[TEXT EXTRACT]

Introduction
On any centralized exchange like Binance, Coinbase, or Kraken (as well as any stock exchange that uses the order book system), there are several different order types you can place. If you are someone who just clicks the big “Buy” or “Sell” buttons whenever you want to make a trade because you’re not sure what limit orders and stop orders are, then this guide is for you. Or, if you’re experienced enough to comfortably wield limit and stop orders, but can’t seem to wrap your head around stop limits, you’re in the right place. If you’re savvy enough to understand everything I’ve mentioned so far, but are curious about things like OCO and OSO orders, then you too should find this guide helpful.
In this guide I will cover market orders, limit orders, stop orders (aka stop losses), stop limit orders, and one-cancels-the-other orders. I will cover them in the order mentioned, which is in the order of increasing complexity. This is a very long guide that includes examples for each type of order, and it ranges from beginner-friendly to intermediate, so I recommend skipping ahead to whatever section is relevant to you, and/or saving this post for future reference.
**note: for most of the examples in this guide, I use sell orders, but please understand that all these order types apply to buy orders as well. The logic is always the same, just, well, inverted.
Market Orders
Put in the simplest terms, a market order is what you are placing if you just click “Buy” or “Sell” on some exchange. It basically means you want to buy or sell a given amount of the specified asset immediately, at the current market price. That’s really all there is to it, but to understand what’s actually happening on the order book when you do this, you need to have a grasp of limit orders (because when you place a market order, it will get matched with somebody else’s limit order), which are covered in the next section.
Limit Orders
Limit orders are crucial for understanding order books, as they are the bread (and market orders the butter) upon which order books are based. Let’s start with an example.
Perhaps you hold a bunch of some asset currently at $1. You decide that if it hits $1.50, you want to sell. So you make a limit sell order. This is simply an order that will be automatically triggered at the first opportunity to sell at or above the limit price you chose, $1.50. It will only fill if you can get a price equal to or better than the limit price. You're basically publishing an offer to the world, saying "if ever anyone wants to buy at $1.50 or higher, I am down, and my computer will automatically do the trade with you". In other words, if the price ever makes it up to $1.50, you will automatically sell to whomever next makes a market buy. While market orders execute immediately, limit orders can sit on the books indefinitely.
That’s all you need to know to use limit orders, but the rest of this section will go into more depth about how limit orders and market orders come together to make the order book system work. Feel free to skip it if you’re not interested, but if you actually want to understand order books and how prices move, this is essential.
The bid price is how much one unit of the asset costs to buy right now with a market order, and it is determined by the cheapest limit sell order currently on the books. This is logical: the current price of an asset is just given by whatever the best sell deal is currently being offered, so when I make a market buy, I am just buying from the person currently offering to sell for the lowest price.

[PROBLEM] In the guide to exchange order types, what principle decides the sequence in which the order types are covered?

[DATA RECORDS]
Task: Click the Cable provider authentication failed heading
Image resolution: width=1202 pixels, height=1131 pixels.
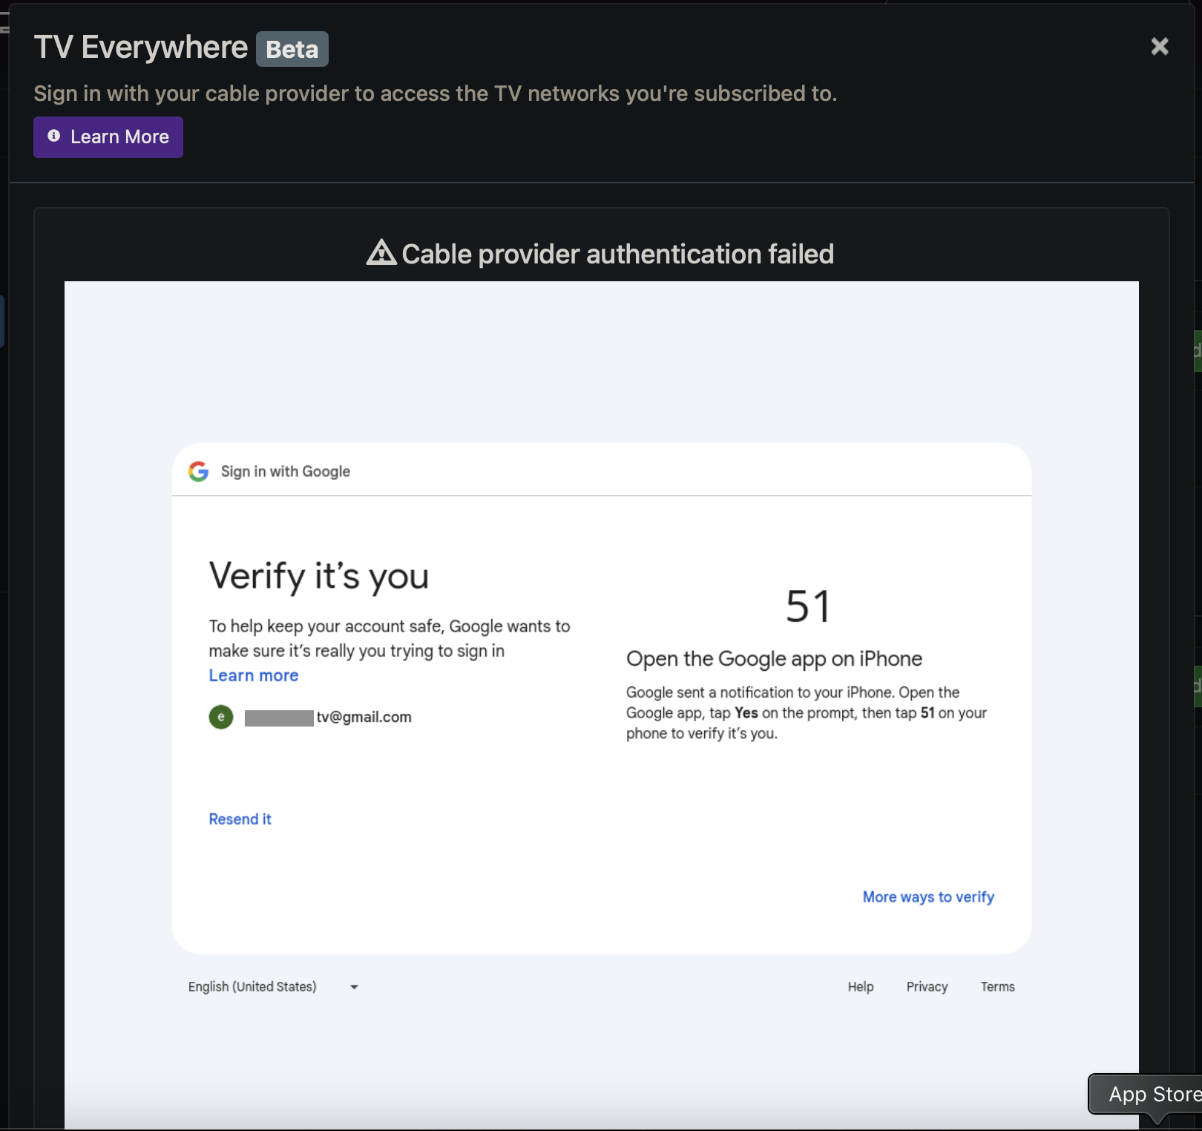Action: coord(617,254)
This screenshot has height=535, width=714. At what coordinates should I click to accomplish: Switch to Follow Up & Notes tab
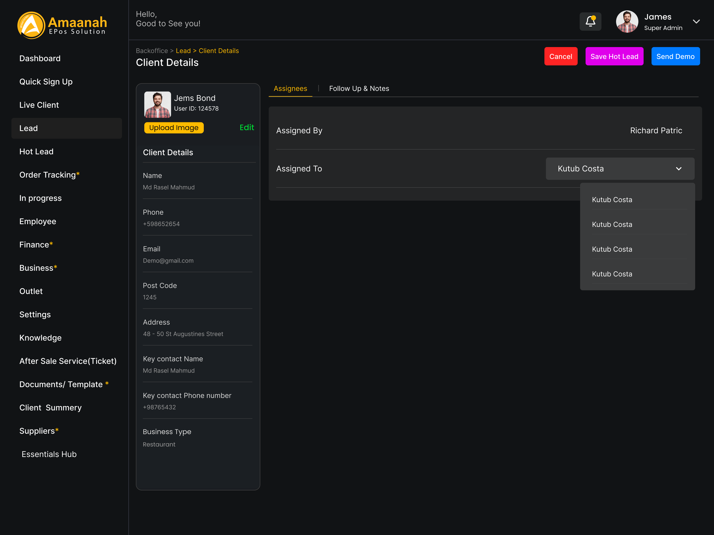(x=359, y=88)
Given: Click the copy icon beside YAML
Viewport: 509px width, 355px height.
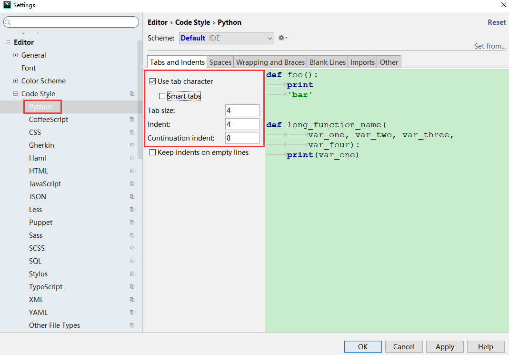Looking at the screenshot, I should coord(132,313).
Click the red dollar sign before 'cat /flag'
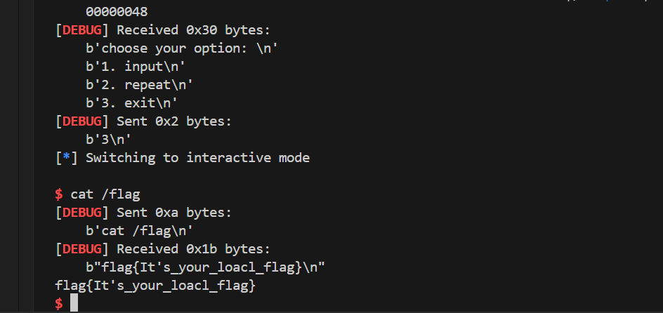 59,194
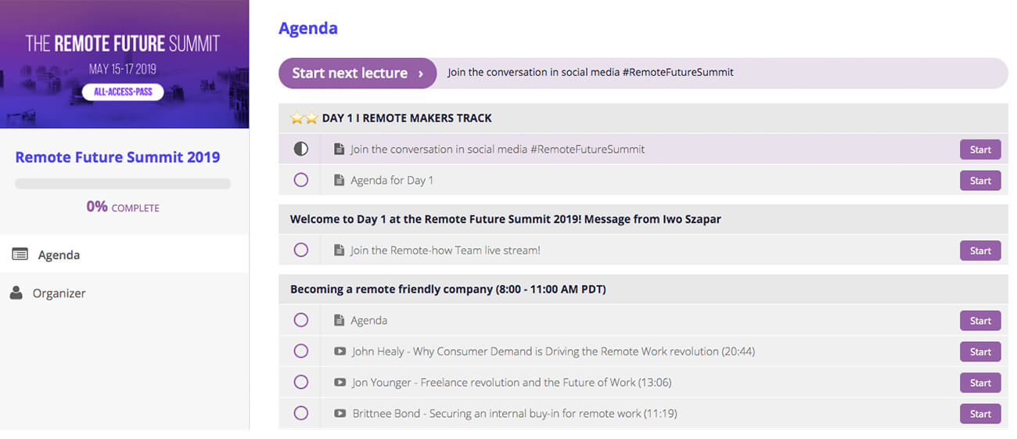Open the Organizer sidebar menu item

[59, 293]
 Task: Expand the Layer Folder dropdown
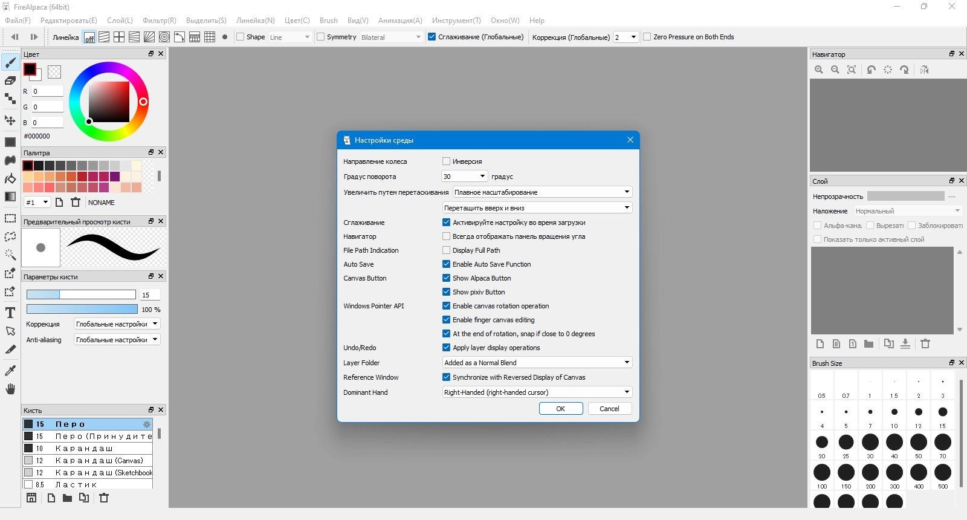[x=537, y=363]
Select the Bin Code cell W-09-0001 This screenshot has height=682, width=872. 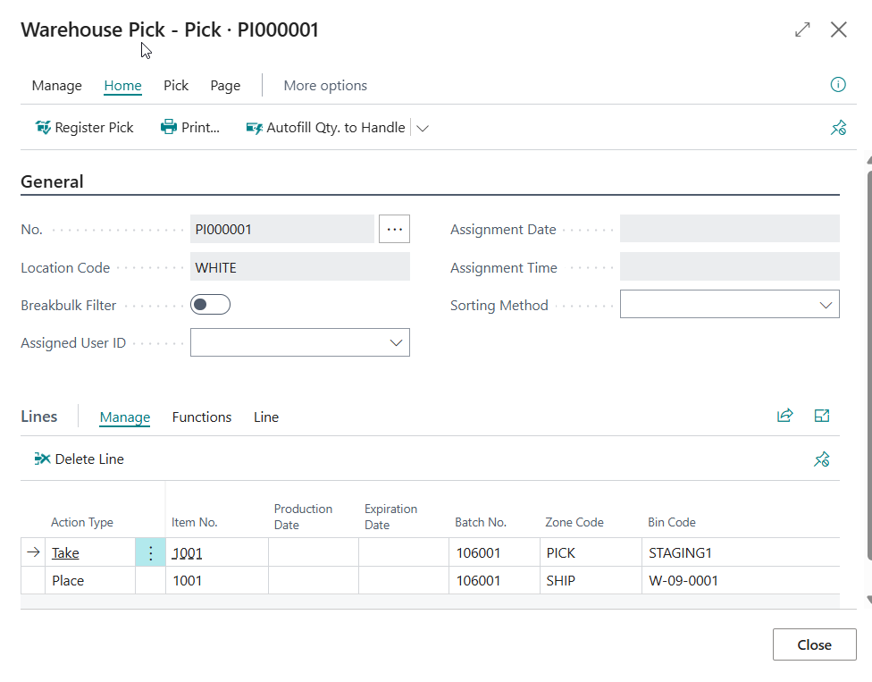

[EXERCISE SOLUTION] They are covered in order of increasing complexity.